◆ **WHAT IS REQUIRED**: Retype only the lines at the head of the records, first through the one with "MarketMind AI (119, 17)", exactly as written.

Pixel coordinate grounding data
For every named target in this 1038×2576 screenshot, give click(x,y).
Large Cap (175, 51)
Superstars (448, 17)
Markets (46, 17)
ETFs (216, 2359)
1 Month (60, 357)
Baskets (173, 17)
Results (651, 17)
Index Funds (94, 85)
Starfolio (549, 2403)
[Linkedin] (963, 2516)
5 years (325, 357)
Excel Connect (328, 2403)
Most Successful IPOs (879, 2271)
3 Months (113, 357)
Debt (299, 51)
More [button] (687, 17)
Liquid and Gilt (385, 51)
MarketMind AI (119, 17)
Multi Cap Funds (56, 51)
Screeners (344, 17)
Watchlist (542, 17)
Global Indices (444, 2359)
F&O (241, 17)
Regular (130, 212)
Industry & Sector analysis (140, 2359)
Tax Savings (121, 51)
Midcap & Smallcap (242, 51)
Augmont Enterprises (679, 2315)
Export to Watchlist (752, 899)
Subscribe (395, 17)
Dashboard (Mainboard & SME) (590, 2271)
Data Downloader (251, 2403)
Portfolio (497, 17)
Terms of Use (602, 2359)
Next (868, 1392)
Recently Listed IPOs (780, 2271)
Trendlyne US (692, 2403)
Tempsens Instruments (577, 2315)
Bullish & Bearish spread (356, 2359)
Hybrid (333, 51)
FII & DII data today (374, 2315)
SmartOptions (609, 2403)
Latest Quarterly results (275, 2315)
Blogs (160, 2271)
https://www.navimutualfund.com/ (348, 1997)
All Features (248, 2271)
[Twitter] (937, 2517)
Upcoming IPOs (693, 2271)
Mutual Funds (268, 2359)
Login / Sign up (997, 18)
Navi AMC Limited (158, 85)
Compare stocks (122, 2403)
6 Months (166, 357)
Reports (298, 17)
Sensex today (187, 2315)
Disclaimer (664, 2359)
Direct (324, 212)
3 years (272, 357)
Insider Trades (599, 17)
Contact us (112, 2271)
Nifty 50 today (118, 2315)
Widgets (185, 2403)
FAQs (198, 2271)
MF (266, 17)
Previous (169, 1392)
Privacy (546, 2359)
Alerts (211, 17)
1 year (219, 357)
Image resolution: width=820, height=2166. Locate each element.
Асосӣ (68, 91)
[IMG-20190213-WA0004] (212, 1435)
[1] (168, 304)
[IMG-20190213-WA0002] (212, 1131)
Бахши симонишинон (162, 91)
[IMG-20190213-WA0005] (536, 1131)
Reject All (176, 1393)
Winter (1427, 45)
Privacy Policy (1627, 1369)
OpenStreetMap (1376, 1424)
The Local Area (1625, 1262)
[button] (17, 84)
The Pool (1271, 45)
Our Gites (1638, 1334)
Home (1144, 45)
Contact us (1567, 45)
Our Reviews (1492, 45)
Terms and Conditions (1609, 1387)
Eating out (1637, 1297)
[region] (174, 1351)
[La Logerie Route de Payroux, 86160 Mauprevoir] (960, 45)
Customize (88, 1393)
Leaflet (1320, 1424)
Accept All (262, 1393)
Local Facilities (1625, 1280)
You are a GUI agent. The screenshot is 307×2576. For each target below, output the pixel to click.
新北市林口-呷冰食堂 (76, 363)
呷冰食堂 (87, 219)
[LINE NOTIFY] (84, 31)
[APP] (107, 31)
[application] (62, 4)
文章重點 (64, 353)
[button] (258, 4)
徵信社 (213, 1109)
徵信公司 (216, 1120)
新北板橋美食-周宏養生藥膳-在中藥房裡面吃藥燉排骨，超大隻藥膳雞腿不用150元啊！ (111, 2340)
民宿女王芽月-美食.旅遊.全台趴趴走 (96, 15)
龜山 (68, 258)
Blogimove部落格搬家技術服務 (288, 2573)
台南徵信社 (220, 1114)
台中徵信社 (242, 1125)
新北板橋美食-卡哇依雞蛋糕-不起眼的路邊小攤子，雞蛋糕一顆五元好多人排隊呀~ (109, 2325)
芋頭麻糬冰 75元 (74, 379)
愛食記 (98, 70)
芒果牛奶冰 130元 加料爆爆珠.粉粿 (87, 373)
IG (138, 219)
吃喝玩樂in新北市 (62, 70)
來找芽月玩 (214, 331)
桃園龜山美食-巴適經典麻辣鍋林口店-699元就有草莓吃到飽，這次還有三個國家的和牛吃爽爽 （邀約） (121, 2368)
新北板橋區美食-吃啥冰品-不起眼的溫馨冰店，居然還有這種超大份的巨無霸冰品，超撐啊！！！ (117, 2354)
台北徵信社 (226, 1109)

◆ **ANSWER BELOW**:
For every named target in this 1038×2576 screenshot, give click(x,y).
Large Cap (175, 51)
Superstars (448, 17)
Markets (46, 17)
ETFs (216, 2359)
1 Month (60, 357)
Baskets (173, 17)
Results (651, 17)
Index Funds (94, 85)
Starfolio (549, 2403)
[Linkedin] (963, 2516)
5 years (325, 357)
Excel Connect (328, 2403)
Most Successful IPOs (879, 2271)
3 Months (113, 357)
Debt (299, 51)
More [button] (687, 17)
Liquid and Gilt (385, 51)
MarketMind AI (119, 17)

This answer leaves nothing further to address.